Isabella mengambil langkah dan mendatangi sosok Nico yang sedang berdiri di samping Colin.
"Kau mau apa mendekati kami!?" Colin agak panik, tapi Isabella segera mengedipkan mata sebelah kanannya pada si pelayan kedai agar diam.
"Apa yang mau kau lakukan di dekatku, Isabella?" tanya Nico dengan keringat yang membasahi wajahnya. Ia sedikit cemas karena Isabella adalah satu-satunya sosok di antara para pahlawan bimbingan Paul yang ia anggap sebagai rival, sebab kecerdasan perempuan itu nyaris sebanding dengannya, dan itulah yang membuatnya jadi khawatir saat perempuan itu mendekatinya.
"Aku cuma penasaran," bisik Isabella tepat di telinga Nico, dengan sengaja mendesah-desahkan suaranya. "Sebenarnya jalan pikiranmu itu tertuju ke arah mana, ya?"
Sesaat mendengar pertanyaan itu, Nico dengan tergesa-gesa, memundurkan posisinya, menghindari sosok Isabella yang ada di dekatnya, membuat Colin dan juga pahlawan-pahlawan yang lain keheranan.
"Atas dasar apa kau menanyakan soal itu padaku!?"
"Hmmm?" Isabella melirik wajah Nico dengan kelopak mata yang sendu. "Aku pikir aku bakal menemukan sesuatu yang menarik jika kau menjawab pertanyaanku, tapi sepertinya percuma saja, ya? Kau ini, kan, keras kepala, sama seperti Paul, Lizzie, dan juga diriku~" goda Isabella dengan terkikik-kikik.

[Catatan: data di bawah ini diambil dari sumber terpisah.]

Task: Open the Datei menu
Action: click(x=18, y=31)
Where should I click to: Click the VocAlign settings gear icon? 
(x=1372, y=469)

"Hoi! Dari pada kau mempermainkan lelaki payah itu, sebaiknya kau jelaskan pada kami, pertolongan apa yang kau maksudkan dari Abbas!? Apakah dia membantumu berenang di lautan atau bagaimana!?" raung Lizzie dengan nada yang menggeram layaknya singa yang hendak menerkam mangsanya.
Tentu saja Isabella langsung menoleh ke sosok Lizzie saat gadis tomboi itu bersuara, lalu perempuan itu mengulum senyum dan merespon santai.